**Your assignment**
Every line of the data is to be reproduced exactly.

**Input data**
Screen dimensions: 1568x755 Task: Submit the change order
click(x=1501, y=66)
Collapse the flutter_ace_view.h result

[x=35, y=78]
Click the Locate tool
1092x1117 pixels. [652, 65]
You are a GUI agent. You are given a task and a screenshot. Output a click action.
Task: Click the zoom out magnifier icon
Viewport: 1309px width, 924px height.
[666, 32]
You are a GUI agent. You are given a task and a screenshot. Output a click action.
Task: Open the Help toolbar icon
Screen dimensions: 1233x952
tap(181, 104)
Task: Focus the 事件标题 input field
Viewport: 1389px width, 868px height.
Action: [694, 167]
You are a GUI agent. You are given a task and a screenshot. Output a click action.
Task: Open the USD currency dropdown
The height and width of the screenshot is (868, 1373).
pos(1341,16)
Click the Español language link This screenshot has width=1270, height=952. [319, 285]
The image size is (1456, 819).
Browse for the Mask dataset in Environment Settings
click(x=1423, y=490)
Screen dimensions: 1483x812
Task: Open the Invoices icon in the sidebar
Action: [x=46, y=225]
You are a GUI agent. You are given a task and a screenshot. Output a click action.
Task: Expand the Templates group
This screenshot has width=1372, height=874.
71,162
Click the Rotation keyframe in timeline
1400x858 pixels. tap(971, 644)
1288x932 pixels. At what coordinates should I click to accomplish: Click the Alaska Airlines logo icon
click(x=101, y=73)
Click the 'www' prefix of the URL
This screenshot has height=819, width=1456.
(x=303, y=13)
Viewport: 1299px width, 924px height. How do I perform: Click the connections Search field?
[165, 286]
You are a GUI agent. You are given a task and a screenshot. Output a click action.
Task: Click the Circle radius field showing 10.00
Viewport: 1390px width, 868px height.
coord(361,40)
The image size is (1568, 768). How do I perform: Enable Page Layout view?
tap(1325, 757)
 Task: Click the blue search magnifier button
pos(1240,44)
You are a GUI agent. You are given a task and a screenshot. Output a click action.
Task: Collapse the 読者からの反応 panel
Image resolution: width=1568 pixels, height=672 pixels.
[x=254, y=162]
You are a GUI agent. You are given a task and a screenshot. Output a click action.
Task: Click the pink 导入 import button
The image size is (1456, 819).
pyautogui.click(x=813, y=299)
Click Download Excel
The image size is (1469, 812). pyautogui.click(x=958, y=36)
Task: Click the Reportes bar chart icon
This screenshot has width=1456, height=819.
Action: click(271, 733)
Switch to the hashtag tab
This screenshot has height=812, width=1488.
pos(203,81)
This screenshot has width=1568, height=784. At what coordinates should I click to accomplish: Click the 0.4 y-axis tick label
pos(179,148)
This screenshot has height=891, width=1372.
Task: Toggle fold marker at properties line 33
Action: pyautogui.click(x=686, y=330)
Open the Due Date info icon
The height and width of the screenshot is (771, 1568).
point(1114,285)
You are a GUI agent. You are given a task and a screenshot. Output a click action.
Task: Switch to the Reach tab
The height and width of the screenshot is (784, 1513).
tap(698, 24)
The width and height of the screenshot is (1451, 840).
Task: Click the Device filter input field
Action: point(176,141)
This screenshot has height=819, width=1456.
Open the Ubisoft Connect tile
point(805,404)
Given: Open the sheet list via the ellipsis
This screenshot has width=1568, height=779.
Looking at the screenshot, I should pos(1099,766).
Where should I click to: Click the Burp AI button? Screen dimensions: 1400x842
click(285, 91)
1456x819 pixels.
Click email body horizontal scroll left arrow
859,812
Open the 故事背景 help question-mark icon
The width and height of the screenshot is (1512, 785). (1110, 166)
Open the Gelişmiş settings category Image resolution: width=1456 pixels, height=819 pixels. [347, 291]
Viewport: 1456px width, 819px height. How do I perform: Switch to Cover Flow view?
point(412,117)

**Exercise solution**
Screen dimensions: 1568x755 Task: Submit the change order
click(x=1501, y=66)
Collapse the flutter_ace_view.h result

[x=35, y=78]
Click the Locate tool
1092x1117 pixels. [652, 65]
You are a GUI agent. You are given a task and a screenshot. Output a click action.
Task: Click the zoom out magnifier icon
Viewport: 1309px width, 924px height.
[666, 32]
You are a GUI agent. You are given a task and a screenshot. Output a click action.
Task: Open the Help toolbar icon
Screen dimensions: 1233x952
tap(181, 104)
Task: Focus the 事件标题 input field
Viewport: 1389px width, 868px height.
Action: [694, 167]
You are a GUI agent. You are given a task and a screenshot. Output a click action.
Task: Open the USD currency dropdown
The height and width of the screenshot is (868, 1373).
pos(1341,16)
Click the Español language link This screenshot has width=1270, height=952. [319, 285]
The image size is (1456, 819).
Browse for the Mask dataset in Environment Settings
click(x=1423, y=490)
Screen dimensions: 1483x812
Task: Open the Invoices icon in the sidebar
Action: [x=46, y=225]
You are a GUI agent. You are given a task and a screenshot. Output a click action.
Task: Expand the Templates group
This screenshot has width=1372, height=874.
71,162
Click the Rotation keyframe in timeline
1400x858 pixels. tap(971, 644)
1288x932 pixels. At what coordinates should I click to accomplish: Click the Alaska Airlines logo icon
click(x=101, y=73)
Click the 'www' prefix of the URL
This screenshot has height=819, width=1456.
(x=303, y=13)
Viewport: 1299px width, 924px height. How do I perform: Click the connections Search field?
[165, 286]
You are a GUI agent. You are given a task and a screenshot. Output a click action.
Task: Click the Circle radius field showing 10.00
Viewport: 1390px width, 868px height.
coord(361,40)
The image size is (1568, 768). How do I perform: Enable Page Layout view?
tap(1325, 757)
 Task: Click the blue search magnifier button
pos(1240,44)
You are a GUI agent. You are given a task and a screenshot. Output a click action.
Task: Collapse the 読者からの反応 panel
Image resolution: width=1568 pixels, height=672 pixels.
[x=254, y=162]
You are a GUI agent. You are given a task and a screenshot. Output a click action.
Task: Click the pink 导入 import button
The image size is (1456, 819).
pyautogui.click(x=813, y=299)
Click Download Excel
The image size is (1469, 812). pyautogui.click(x=958, y=36)
Task: Click the Reportes bar chart icon
This screenshot has width=1456, height=819.
Action: click(271, 733)
Switch to the hashtag tab
This screenshot has height=812, width=1488.
pos(203,81)
This screenshot has width=1568, height=784. At what coordinates should I click to accomplish: Click the 0.4 y-axis tick label
pos(179,148)
This screenshot has height=891, width=1372.
Task: Toggle fold marker at properties line 33
Action: pyautogui.click(x=686, y=330)
Open the Due Date info icon
The height and width of the screenshot is (771, 1568).
point(1114,285)
You are a GUI agent. You are given a task and a screenshot. Output a click action.
Task: Switch to the Reach tab
The height and width of the screenshot is (784, 1513).
tap(698, 24)
The width and height of the screenshot is (1451, 840).
Task: Click the Device filter input field
Action: point(176,141)
This screenshot has height=819, width=1456.
Open the Ubisoft Connect tile
point(805,404)
Given: Open the sheet list via the ellipsis
This screenshot has width=1568, height=779.
Looking at the screenshot, I should pos(1099,766).
Where should I click to: Click the Burp AI button? Screen dimensions: 1400x842
click(285, 91)
1456x819 pixels.
Click email body horizontal scroll left arrow
859,812
Open the 故事背景 help question-mark icon
The width and height of the screenshot is (1512, 785). (1110, 166)
Open the Gelişmiş settings category Image resolution: width=1456 pixels, height=819 pixels. [347, 291]
Viewport: 1456px width, 819px height. How do I perform: Switch to Cover Flow view?
point(412,117)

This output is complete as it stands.